Damp paper pots, seedlings standing resolutely within,
Nestled into deeper dirt, room therein to sink their reaching white roots.
Sixty degrees under overcast skies; gray in the greenhouse.
Agitation, or just plain grumpiness, anyways
“Lord, help me find You, sense You, see You”
Watering can heavy against my palm, tilting and pouring
Currants, lemon, peppers, onions, radishes, lettuces, promise.
Into the house where the vacuum is humming and the mop is swishing across the floors
Johnny Cash on the record player and a board game spread out on the table
And my spirit a bit lighter, the day remaining gray.
Sometimes the soul casts about, feeling a want, a thirst, feeling bereft of a something, or a Someone.

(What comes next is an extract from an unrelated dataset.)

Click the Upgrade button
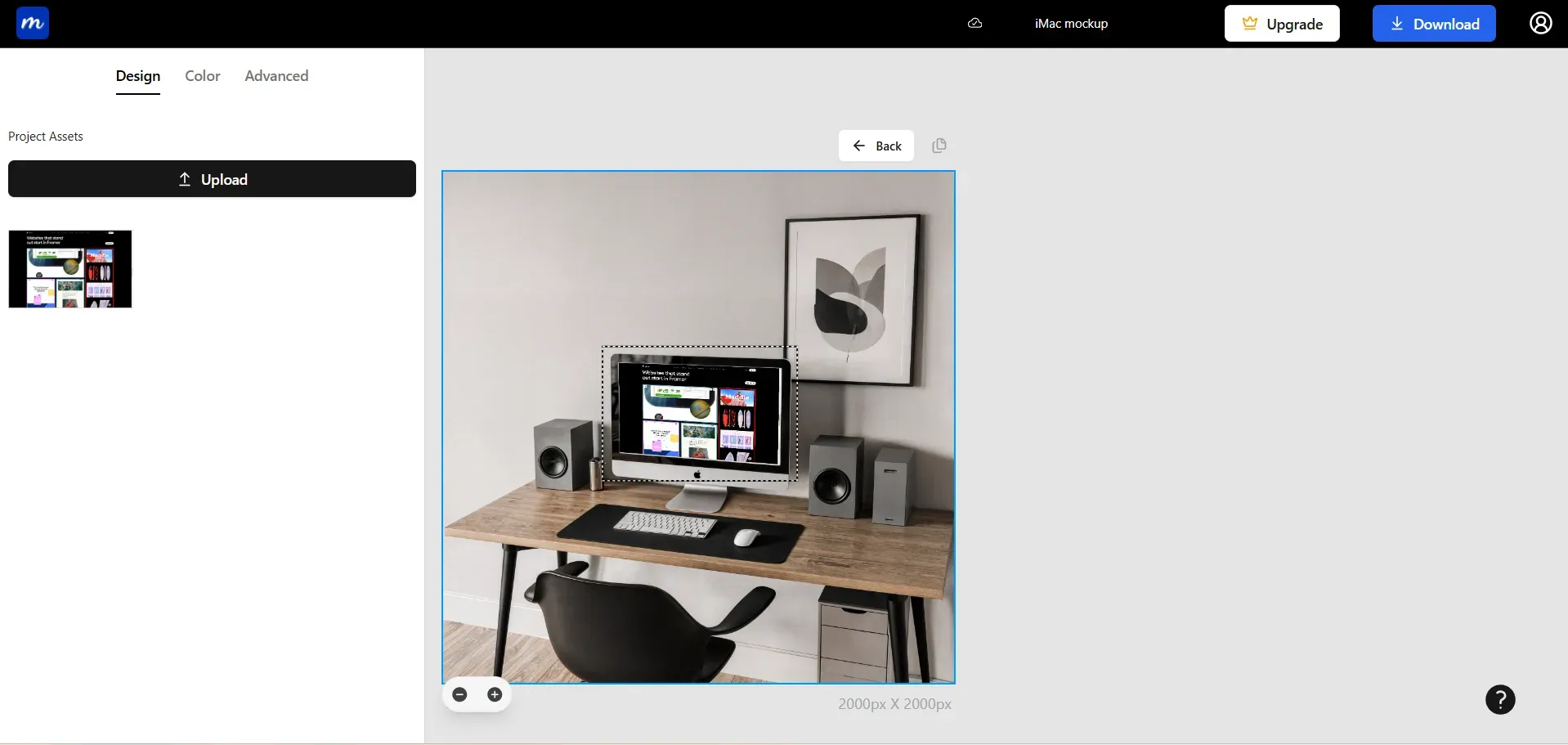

Why art thou cast down, O my soul? And why art thou disquieted within me? Hope thou in God; for I shall yet praise him, Who is the help of my countenance, and my God. Psalm 43:5
They’ve said that God never distances Himself from us, but that we distance ourselves from Him
Which may be true or perhaps
He withdraws to teach us to miss Him, to thirst aright, to feel the chill of gathering dark, when the Light recedes
As a parent pauses, the children struggling at this thing or that, not rushing in as heroes
Allowing roots to press deeper and for faith to find an answering
Can I trust the One on the other side of my hopes
Are You there and unabashedly loving, closer than my breath, every atom of me held together because You are?
The day continues gray but outside the birds are singing.